Where did the Lone Wolf v Hitchcock case originate, and what did it decide?

Answer

Lone Wolf v Hitchcock (187 U.S. 553, 1903) was part of a long string of treaties and legislative and judicial measures that displaced North America’s First Peoples from their ancestral lands, hemmed them into “reservations,” and eventually detribalized them. This Supreme Court decision originated on the Kiowa-Comanche reservation, which the Medicine Lodge Treaty (1867) had established in Indian Territory.

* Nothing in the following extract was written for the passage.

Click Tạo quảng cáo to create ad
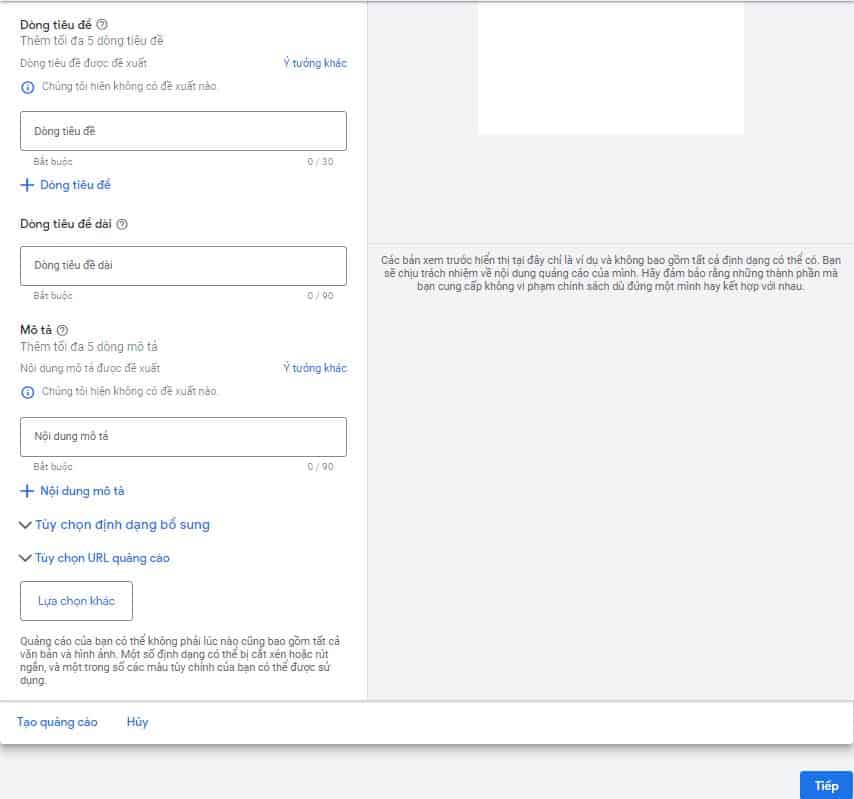Image resolution: width=854 pixels, height=799 pixels. pyautogui.click(x=57, y=722)
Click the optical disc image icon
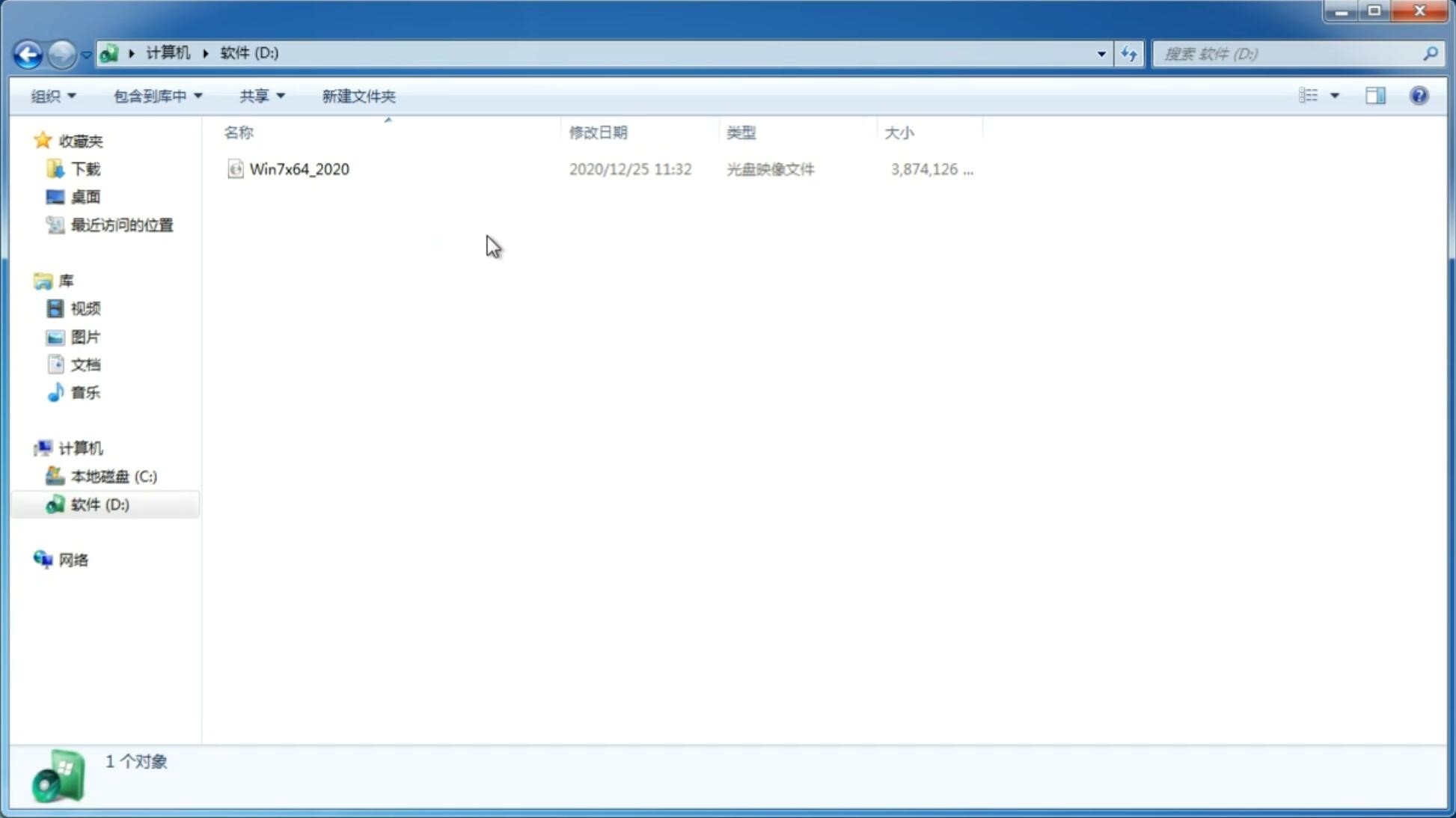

The treaty guaranteed the Kiowa and Comanche “absolute and undisturbed use and occupation” of these reservation lands and stipulated that in order for any portion of the reservation lands to be ceded to the U.S., three-fourths of the adult males in the tribe had to give their approval. However, in 1900, without Native American consent, Congress passed an Allotment Act that divided the Kiowa-Comanche lands into 160-acre allotments to give to the Native American residents of the reservation. Those who accepted the allotments were also given American citizenship. The “surplus” lands left after the allotment were to be sold to whites, and the Kiowa and Comanche were to receive about one dollar per acre for these lands. In 1902, Kiowa headman Lone Wolf sued newly-appointed Secretary of the Interior Ethan Allen Hitchcock to stop the allotment of the Reservation. Lone Wolf argued that the allotment was a denial of due process and a violation of the consent requirement in the Medicine Lodge treaty. The federal government’s lawyers asserted that Congress had a right to alter the terms of the treaty through legislation, because it had paramount authority over Indian affairs. Justice A.C. Bradley of the Supreme Court of the District of Columbia rejected the Kiowa claim that the 1900 Act deprived tribes of due process. He stated that lack of consent was not relevant because Native American matters were under the exclusive control of Congress. The Court of Appeals upheld Bradley’s decision, and the United States Supreme Court agreed.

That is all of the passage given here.